We begin by showcasing a variety of plan diagrams that provide intriguing insights into current query optimizer implementations, often appear similaring to "cubist paintings", with a large number of plans covering the parameter space and possessing optimality regions characterized by highly intricate patterns and irregular boundaries.  A suite of techniques for efficiently producing plan diagrams are then outlined. Subsequently, we present a suite of post-processing algorithms that take optimizer plan diagrams as input, and output new diagrams with demonstrably superior query processing characteristics, such as robustness to estimation errors.  Following up, we explain how these offline characteristics can be internalized in the query optimizer, resulting in an intrinsically improved optimizer that directly produces high-quality plan diagrams.  Finally, we enumerate a variety of open technical problems, and promising future research directions.

All the plan diagrams in the tutorial are sourced from popular industrial-strength query optimizers operating on benchmark decision-support environments, and will be graphically displayed on the Picasso visualization platform.

 

Seminar 5

April 14, 2011, Thursday: 14:00 – 15:30

Location: Room 27 & 28

Schemas for Safe and Efficient XML Processing

Dario Colazzo (Universite Paris Sud – INRIA, France), Giorgio Ghelli (Universita di Pisa, Italy), Carlo Sartiani (Universita della Basilicata, Italy)

Schemas have always played a crucial role in database management. For traditional relational and object databases, schemas have a relatively simple structure, and this eases their use for optimizing and typechecking queries. In the context of XML databases, things change. Several different schema languages have been defined, tailored for different application classes. Moreover, XML schema languages are inherently more complex, as they host mechanisms for describing highly irregular and flexible structures. In this tutorial we will describe the theoretical models behind these languages, their formal properties, and will also present the complexity of the basic decision problems. We will explore some theoretical and practical applications of schemas for query processing; finally, we will discuss how decision problems can be efficiently solved, at the price of some restrictions on the expressible types.

 

Seminar 6

April 15, 2011, Friday: 9:00 – 10:30, 11:00 – 12:30

Location: Room 27 & 28

Keyword-based Search and Exploration on Databases

Yi Chen (Arizona State Univ., USA), Wei Wang (Univ. of New South Wales, Australia), Ziyang Liu (Arizona State Univ., USA)

Empowering users to access databases using simple keywords can relieve users from the steep learning curve of mastering a structured query language and understanding complex and possibly fast-evolving data schemas.

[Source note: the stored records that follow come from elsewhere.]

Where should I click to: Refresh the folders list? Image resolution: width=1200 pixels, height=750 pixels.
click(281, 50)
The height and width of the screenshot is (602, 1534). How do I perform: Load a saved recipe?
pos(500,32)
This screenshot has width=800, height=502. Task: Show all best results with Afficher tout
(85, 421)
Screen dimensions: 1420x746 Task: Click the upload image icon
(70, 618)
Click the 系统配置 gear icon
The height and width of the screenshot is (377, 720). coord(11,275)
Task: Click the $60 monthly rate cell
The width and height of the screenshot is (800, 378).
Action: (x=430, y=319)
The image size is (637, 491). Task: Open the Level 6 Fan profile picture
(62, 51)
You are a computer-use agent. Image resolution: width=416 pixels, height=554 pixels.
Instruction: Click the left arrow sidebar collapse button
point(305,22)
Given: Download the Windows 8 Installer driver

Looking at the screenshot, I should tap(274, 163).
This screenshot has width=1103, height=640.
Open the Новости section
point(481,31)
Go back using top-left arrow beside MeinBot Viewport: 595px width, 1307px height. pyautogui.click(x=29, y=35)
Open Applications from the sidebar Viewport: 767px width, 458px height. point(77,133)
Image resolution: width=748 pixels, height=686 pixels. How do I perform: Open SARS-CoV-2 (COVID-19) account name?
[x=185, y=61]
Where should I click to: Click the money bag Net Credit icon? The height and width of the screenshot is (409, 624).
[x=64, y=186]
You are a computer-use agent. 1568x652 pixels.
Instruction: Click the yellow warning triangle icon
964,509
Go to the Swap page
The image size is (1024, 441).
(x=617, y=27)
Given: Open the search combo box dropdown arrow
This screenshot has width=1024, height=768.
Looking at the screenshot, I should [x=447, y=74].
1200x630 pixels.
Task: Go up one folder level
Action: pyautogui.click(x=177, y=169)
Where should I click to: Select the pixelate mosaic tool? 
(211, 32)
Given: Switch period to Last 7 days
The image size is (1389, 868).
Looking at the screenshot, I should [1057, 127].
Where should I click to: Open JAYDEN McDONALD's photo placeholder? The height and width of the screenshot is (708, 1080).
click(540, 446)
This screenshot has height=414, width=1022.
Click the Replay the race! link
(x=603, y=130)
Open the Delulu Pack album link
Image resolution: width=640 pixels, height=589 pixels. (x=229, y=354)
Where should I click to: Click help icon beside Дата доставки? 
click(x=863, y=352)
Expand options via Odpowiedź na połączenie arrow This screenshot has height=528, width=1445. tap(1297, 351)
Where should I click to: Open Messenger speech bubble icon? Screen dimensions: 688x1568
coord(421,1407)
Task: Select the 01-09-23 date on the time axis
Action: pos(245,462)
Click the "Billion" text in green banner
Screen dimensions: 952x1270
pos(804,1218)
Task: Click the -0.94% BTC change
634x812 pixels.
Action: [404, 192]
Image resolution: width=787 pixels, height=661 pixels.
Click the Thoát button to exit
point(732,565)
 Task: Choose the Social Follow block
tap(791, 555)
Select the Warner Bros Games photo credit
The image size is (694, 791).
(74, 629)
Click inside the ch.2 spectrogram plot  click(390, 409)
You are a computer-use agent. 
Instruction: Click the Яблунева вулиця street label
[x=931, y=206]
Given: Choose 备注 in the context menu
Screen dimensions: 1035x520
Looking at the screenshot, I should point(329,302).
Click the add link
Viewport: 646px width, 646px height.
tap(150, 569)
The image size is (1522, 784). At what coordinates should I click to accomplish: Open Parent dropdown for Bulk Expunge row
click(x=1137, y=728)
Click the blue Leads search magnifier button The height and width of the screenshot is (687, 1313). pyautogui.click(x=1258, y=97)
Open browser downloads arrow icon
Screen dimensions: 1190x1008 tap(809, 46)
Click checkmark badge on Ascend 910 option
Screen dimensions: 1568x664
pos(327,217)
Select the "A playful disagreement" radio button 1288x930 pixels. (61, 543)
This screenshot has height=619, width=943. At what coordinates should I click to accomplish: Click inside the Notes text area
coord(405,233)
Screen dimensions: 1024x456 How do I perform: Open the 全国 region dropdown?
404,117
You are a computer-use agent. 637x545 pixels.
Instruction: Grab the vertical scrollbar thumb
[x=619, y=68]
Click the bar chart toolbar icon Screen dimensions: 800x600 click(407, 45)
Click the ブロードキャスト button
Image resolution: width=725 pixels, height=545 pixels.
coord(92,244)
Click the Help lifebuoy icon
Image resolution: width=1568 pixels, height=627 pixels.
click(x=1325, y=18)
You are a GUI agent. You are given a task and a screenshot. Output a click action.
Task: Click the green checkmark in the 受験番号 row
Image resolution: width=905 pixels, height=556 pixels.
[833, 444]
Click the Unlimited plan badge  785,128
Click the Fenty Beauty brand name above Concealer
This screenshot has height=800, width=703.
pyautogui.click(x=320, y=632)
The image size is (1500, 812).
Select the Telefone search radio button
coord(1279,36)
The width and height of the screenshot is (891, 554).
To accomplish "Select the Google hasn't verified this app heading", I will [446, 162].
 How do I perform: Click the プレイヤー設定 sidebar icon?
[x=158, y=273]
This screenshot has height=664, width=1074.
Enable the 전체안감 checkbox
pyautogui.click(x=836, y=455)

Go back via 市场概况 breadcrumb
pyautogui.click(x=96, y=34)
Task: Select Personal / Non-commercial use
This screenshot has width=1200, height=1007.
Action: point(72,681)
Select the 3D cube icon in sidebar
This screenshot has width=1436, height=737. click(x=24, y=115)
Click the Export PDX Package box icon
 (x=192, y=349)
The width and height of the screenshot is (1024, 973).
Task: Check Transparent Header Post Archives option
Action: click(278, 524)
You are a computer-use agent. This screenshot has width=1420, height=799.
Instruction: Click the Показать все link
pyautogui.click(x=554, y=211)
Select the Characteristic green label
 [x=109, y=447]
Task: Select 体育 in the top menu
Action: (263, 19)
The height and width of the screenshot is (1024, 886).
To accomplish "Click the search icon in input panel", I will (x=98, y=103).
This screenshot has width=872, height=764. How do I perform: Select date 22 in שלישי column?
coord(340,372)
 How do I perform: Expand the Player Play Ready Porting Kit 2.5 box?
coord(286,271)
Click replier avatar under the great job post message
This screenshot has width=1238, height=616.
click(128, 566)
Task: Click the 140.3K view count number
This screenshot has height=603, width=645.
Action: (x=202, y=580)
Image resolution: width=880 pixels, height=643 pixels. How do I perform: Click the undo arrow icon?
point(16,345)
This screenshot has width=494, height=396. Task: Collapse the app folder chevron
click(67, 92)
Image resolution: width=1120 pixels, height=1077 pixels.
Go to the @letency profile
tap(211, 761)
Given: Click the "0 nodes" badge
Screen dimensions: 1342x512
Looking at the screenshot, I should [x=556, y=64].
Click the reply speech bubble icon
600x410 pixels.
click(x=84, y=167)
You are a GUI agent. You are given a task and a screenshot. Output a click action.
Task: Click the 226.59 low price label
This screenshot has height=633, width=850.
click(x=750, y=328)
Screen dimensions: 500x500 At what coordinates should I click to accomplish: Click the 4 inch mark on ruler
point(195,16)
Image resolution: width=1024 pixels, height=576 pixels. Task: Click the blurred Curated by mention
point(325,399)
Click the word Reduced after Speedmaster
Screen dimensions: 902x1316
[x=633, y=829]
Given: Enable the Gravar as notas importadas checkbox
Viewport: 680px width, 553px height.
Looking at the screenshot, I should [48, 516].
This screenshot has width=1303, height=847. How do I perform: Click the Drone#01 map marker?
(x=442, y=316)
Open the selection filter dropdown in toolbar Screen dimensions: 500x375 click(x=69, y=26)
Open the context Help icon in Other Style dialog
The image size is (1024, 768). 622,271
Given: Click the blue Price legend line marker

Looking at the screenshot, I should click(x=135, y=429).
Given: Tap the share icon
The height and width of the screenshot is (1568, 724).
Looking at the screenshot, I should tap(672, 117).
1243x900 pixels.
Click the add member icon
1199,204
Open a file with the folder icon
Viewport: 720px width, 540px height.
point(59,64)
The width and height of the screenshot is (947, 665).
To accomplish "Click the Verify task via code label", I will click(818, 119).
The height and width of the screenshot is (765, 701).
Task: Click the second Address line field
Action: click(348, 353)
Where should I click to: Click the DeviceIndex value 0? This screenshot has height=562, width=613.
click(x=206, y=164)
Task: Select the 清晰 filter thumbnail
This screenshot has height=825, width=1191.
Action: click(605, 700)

In this tutorial, we give an overview of the state-of-the-art techniques for supporting keyword-based search and exploration on databases. Several topics will be discussed, including query result definition, ranking functions, result generation and top-k query processing, snippet generation, result clustering, result comparison, query cleaning and suggestion, performance optimization, and search quality evaluation. Various data models will be discussed, including relational data, XML data, graph-structured data, data streams, and workflows. Finally we identify the challenges and opportunities for future research to advance the field.